● **PASSAGE PROVIDED**
········

Saturday, June 14, 2014

The best path


I told the doctor to think of me as a nun.  She was doing the usual new doctor-y speechless gaping when told I am not, have never been, and have no plans to be sexually active.  My humor broke the awkward silence and allowed her to laugh and stop gaping at me while trying to form a coherent thought.  I should have said I was a free-agent nun.  I'll try to remember that line for next time.

I also said I was going to try to go off the thyroid med again.  I'm at half of the lowest dose, I have my eyebrows back, and I'm not losing copious amounts of hair right now.  I am ever-so-slightly less exhausted.  Part of me wants to stay on this ultra-low dose because it's working, but doctors keep telling me that if I do, soon my thyroid will get lazy (instead of just exhausted) and stop working altogether, and that's bad.  It's also, according to some doctors, probably not good to be taking the medication for a long time starting so young if I can avoid it.  But right now is not a good time to start losing hair and feeling even more tired.  I don't want to screw this up, but since I can't know what will happen this time I stop taking it, I can't know which choice will actually be more likely to screw things up.  Welcome to adulthood?

Since I've been tapering off the medication, I've been silently cheering my thryoid on.  "You can do it!" I tell it mentally.  "Go, thyroid, go!"  Now that it's had crutches for a little while, surely it can walk on its own.  Probably.  Maybe.  Eventually?  I think of it like the little thyroid that could, but in real life (outside of children's storybooks), sometimes the little train that thinks it can just can't.  Do I want the symptoms to return right in the middle of the stress of moving?  Can I trust my malfunctioning body to get this one thing right despite everything?  And if I do trust it, what if that trust is betrayed at the worst possible time?  But if I stay on the medication just until the moving is done (probably some time in August), what if that pushes me past the point of no-return, and, frustrated by my lack of trust, my thyroid locks itself up in its attic room and refuses to come out ever again?

········

● **INFORMATION**
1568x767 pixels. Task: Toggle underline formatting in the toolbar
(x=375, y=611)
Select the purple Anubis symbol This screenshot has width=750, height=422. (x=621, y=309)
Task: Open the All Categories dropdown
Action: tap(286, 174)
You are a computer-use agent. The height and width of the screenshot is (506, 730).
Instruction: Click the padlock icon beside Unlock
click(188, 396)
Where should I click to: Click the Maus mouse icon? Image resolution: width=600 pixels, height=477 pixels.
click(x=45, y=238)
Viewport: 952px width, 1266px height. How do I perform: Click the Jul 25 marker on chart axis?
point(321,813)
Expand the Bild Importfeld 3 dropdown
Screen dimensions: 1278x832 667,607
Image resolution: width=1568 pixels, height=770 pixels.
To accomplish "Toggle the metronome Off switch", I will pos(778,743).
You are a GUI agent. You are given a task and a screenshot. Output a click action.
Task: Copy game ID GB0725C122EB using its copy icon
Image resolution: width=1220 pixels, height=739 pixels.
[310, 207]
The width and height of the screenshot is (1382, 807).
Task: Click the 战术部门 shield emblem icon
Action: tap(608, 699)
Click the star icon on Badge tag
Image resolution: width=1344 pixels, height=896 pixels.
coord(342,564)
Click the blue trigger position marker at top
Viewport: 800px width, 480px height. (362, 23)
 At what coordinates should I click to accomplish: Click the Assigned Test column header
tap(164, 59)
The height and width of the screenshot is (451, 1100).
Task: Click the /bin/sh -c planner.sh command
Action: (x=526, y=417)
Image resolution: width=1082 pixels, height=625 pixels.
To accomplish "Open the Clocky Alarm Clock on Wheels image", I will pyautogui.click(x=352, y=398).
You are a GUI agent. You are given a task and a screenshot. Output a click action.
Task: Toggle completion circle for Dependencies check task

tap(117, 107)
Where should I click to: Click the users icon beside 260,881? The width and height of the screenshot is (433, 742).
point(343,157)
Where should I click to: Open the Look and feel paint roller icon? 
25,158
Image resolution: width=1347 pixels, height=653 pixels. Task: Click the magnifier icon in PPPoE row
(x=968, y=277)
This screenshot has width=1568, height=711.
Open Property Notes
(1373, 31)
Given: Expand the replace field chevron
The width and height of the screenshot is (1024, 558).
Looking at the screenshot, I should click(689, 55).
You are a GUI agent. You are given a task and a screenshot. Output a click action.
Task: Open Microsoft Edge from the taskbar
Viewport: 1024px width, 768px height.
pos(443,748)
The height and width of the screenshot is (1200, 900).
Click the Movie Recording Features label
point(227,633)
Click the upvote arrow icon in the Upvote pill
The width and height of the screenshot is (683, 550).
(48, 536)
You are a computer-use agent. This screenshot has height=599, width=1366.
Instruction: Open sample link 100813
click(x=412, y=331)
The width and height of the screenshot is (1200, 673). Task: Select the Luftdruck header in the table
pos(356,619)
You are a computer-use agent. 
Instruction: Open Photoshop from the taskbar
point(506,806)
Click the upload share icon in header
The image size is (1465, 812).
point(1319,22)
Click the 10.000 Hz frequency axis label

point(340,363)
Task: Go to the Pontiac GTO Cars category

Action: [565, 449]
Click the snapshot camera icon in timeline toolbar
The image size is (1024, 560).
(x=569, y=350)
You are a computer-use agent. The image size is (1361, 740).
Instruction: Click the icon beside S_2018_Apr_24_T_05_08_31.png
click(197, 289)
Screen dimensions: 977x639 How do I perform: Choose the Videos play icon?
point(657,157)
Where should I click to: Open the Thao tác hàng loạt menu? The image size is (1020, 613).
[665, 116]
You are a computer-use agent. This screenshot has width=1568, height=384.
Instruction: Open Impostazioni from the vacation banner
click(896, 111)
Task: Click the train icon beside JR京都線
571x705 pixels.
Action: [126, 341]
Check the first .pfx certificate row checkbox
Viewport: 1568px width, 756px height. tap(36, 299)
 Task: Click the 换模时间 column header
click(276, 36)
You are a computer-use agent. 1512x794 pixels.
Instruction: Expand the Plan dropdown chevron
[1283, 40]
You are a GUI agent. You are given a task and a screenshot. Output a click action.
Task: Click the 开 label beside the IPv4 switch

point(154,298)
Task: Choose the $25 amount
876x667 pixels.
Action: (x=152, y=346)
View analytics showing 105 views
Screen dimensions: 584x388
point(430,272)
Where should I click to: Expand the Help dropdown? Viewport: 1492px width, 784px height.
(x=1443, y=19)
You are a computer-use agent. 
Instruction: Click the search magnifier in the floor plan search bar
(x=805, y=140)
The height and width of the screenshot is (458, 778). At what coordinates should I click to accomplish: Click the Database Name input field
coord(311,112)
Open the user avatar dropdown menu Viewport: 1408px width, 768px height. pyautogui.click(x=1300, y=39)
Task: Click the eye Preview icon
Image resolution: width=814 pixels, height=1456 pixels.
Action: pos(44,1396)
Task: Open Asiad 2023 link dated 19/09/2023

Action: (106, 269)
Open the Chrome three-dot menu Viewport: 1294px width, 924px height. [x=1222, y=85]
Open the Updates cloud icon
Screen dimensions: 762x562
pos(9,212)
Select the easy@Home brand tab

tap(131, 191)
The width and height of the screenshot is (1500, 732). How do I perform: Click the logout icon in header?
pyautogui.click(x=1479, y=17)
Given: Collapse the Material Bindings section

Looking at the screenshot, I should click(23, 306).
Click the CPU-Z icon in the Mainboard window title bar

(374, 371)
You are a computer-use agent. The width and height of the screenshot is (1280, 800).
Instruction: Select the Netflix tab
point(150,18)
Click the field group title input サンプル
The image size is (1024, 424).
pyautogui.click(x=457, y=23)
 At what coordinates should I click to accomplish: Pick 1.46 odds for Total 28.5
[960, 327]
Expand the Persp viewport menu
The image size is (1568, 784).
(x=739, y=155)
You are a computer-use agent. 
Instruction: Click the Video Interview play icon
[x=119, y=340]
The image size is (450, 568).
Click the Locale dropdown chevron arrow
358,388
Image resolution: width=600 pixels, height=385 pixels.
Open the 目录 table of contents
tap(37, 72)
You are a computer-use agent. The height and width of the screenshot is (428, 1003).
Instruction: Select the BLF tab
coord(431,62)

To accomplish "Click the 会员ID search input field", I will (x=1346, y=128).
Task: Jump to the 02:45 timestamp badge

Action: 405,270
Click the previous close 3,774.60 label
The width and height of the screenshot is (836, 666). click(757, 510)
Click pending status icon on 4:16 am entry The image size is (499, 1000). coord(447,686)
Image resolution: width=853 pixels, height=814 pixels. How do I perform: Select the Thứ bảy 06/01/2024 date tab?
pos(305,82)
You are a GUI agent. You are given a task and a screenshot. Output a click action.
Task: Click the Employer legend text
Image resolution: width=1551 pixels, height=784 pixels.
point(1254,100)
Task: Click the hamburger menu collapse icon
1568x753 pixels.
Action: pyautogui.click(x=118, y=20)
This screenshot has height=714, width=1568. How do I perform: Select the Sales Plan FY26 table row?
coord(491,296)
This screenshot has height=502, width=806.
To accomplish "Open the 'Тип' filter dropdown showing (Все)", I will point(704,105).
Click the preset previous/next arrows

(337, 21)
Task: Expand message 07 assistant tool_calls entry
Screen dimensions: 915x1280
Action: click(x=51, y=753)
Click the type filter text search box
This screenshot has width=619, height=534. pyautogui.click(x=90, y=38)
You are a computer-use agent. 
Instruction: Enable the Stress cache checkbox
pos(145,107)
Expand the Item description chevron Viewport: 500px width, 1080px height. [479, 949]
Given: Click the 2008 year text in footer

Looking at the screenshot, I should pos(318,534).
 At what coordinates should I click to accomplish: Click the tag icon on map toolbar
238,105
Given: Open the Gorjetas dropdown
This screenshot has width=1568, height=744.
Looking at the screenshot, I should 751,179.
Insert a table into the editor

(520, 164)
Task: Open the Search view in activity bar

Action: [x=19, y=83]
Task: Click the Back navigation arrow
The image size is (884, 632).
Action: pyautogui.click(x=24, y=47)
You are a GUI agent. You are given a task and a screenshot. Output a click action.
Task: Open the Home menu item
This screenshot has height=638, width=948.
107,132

········

● **EXERCISE DESCRIPTION**
Answer these questions using the blog post on thyroid medication.
1. What did the writer tell the doctor to think of the writer as?
2. What dose of the thyroid medication is the writer currently taking?
3. When does the writer expect the moving to be finished?

● **YOUR RESPONSE**
1. A nun.
2. Half of the lowest dose.
3. Probably some time in August.